-- INFORMATION SHOWN follows --

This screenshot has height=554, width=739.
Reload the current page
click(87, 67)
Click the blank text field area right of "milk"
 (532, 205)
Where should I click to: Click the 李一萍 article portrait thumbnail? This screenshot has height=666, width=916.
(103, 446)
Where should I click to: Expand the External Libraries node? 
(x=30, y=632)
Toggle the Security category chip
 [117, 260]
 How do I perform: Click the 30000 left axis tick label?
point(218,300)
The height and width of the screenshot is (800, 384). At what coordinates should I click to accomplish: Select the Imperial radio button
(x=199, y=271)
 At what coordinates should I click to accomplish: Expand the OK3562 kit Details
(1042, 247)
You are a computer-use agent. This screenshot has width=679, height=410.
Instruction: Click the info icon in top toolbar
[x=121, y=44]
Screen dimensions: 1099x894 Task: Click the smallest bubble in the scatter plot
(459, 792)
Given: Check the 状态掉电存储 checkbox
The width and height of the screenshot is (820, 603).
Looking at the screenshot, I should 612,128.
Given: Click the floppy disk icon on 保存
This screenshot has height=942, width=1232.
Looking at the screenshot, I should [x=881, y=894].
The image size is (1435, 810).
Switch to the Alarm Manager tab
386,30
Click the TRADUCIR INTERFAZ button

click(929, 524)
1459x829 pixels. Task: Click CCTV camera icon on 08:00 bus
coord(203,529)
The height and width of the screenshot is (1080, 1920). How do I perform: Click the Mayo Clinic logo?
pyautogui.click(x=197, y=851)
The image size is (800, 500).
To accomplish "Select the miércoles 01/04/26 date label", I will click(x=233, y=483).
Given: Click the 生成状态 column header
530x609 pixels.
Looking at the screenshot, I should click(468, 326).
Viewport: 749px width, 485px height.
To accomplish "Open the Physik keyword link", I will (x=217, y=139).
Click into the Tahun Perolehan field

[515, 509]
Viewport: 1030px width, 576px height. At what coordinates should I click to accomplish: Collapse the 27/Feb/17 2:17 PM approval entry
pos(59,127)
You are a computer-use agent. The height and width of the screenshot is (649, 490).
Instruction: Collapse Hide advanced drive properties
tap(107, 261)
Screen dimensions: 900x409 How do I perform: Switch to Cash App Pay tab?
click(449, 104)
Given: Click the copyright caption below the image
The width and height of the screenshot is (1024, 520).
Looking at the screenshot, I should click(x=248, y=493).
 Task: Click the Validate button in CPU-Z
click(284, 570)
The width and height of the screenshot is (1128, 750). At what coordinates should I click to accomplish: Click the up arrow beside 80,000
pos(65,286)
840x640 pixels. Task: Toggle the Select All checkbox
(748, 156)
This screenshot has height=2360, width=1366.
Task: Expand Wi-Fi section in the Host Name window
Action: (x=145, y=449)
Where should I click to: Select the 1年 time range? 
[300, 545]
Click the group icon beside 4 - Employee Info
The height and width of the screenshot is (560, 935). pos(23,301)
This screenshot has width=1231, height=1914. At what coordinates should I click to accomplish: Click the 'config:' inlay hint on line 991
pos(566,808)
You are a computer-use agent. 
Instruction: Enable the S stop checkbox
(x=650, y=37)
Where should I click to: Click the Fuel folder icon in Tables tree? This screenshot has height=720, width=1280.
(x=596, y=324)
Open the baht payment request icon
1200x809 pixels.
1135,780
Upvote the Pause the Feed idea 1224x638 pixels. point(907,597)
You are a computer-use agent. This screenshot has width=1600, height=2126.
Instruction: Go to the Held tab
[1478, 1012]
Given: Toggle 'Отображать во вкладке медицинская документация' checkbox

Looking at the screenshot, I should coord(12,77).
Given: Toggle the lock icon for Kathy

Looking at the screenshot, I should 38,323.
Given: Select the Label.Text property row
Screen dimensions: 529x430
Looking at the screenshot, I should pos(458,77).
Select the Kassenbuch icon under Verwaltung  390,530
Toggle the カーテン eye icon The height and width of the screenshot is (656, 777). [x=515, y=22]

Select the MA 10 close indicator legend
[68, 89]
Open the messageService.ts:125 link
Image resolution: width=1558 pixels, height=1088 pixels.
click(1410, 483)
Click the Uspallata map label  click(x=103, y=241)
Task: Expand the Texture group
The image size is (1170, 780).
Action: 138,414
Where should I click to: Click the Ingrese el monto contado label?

-- INFORMATION SHOWN concluded --

§ WHAT YOU NEED TO DO: Would you retype the records above without changing a word?

§ SOLVED PROBLEM:
This screenshot has height=554, width=739.
Reload the current page
click(87, 67)
Click the blank text field area right of "milk"
 (532, 205)
Where should I click to: Click the 李一萍 article portrait thumbnail? This screenshot has height=666, width=916.
(103, 446)
Where should I click to: Expand the External Libraries node? 
(x=30, y=632)
Toggle the Security category chip
 [117, 260]
 How do I perform: Click the 30000 left axis tick label?
point(218,300)
The height and width of the screenshot is (800, 384). At what coordinates should I click to accomplish: Select the Imperial radio button
(x=199, y=271)
 At what coordinates should I click to accomplish: Expand the OK3562 kit Details
(1042, 247)
You are a computer-use agent. This screenshot has width=679, height=410.
Instruction: Click the info icon in top toolbar
[x=121, y=44]
Screen dimensions: 1099x894 Task: Click the smallest bubble in the scatter plot
(459, 792)
Given: Check the 状态掉电存储 checkbox
The width and height of the screenshot is (820, 603).
Looking at the screenshot, I should 612,128.
Given: Click the floppy disk icon on 保存
This screenshot has height=942, width=1232.
Looking at the screenshot, I should [x=881, y=894].
The image size is (1435, 810).
Switch to the Alarm Manager tab
386,30
Click the TRADUCIR INTERFAZ button

click(929, 524)
1459x829 pixels. Task: Click CCTV camera icon on 08:00 bus
coord(203,529)
The height and width of the screenshot is (1080, 1920). How do I perform: Click the Mayo Clinic logo?
pyautogui.click(x=197, y=851)
The image size is (800, 500).
To accomplish "Select the miércoles 01/04/26 date label", I will click(x=233, y=483).
Given: Click the 生成状态 column header
530x609 pixels.
Looking at the screenshot, I should click(468, 326).
Viewport: 749px width, 485px height.
To accomplish "Open the Physik keyword link", I will (x=217, y=139).
Click into the Tahun Perolehan field

[515, 509]
Viewport: 1030px width, 576px height. At what coordinates should I click to accomplish: Collapse the 27/Feb/17 2:17 PM approval entry
pos(59,127)
You are a computer-use agent. The height and width of the screenshot is (649, 490).
Instruction: Collapse Hide advanced drive properties
tap(107, 261)
Screen dimensions: 900x409 How do I perform: Switch to Cash App Pay tab?
click(449, 104)
Given: Click the copyright caption below the image
The width and height of the screenshot is (1024, 520).
Looking at the screenshot, I should click(x=248, y=493).
 Task: Click the Validate button in CPU-Z
click(284, 570)
The width and height of the screenshot is (1128, 750). At what coordinates should I click to accomplish: Click the up arrow beside 80,000
pos(65,286)
840x640 pixels. Task: Toggle the Select All checkbox
(748, 156)
This screenshot has height=2360, width=1366.
Task: Expand Wi-Fi section in the Host Name window
Action: (x=145, y=449)
Where should I click to: Select the 1年 time range? 
[300, 545]
Click the group icon beside 4 - Employee Info
The height and width of the screenshot is (560, 935). pos(23,301)
This screenshot has width=1231, height=1914. At what coordinates should I click to accomplish: Click the 'config:' inlay hint on line 991
pos(566,808)
You are a computer-use agent. 
Instruction: Enable the S stop checkbox
(x=650, y=37)
Where should I click to: Click the Fuel folder icon in Tables tree? This screenshot has height=720, width=1280.
(x=596, y=324)
Open the baht payment request icon
1200x809 pixels.
1135,780
Upvote the Pause the Feed idea 1224x638 pixels. point(907,597)
You are a computer-use agent. This screenshot has width=1600, height=2126.
Instruction: Go to the Held tab
[1478, 1012]
Given: Toggle 'Отображать во вкладке медицинская документация' checkbox

Looking at the screenshot, I should coord(12,77).
Given: Toggle the lock icon for Kathy

Looking at the screenshot, I should 38,323.
Given: Select the Label.Text property row
Screen dimensions: 529x430
Looking at the screenshot, I should pos(458,77).
Select the Kassenbuch icon under Verwaltung  390,530
Toggle the カーテン eye icon The height and width of the screenshot is (656, 777). [x=515, y=22]

Select the MA 10 close indicator legend
[68, 89]
Open the messageService.ts:125 link
Image resolution: width=1558 pixels, height=1088 pixels.
click(1410, 483)
Click the Uspallata map label  click(x=103, y=241)
Task: Expand the Texture group
The image size is (1170, 780).
Action: 138,414
Where should I click to: Click the Ingrese el monto contado label?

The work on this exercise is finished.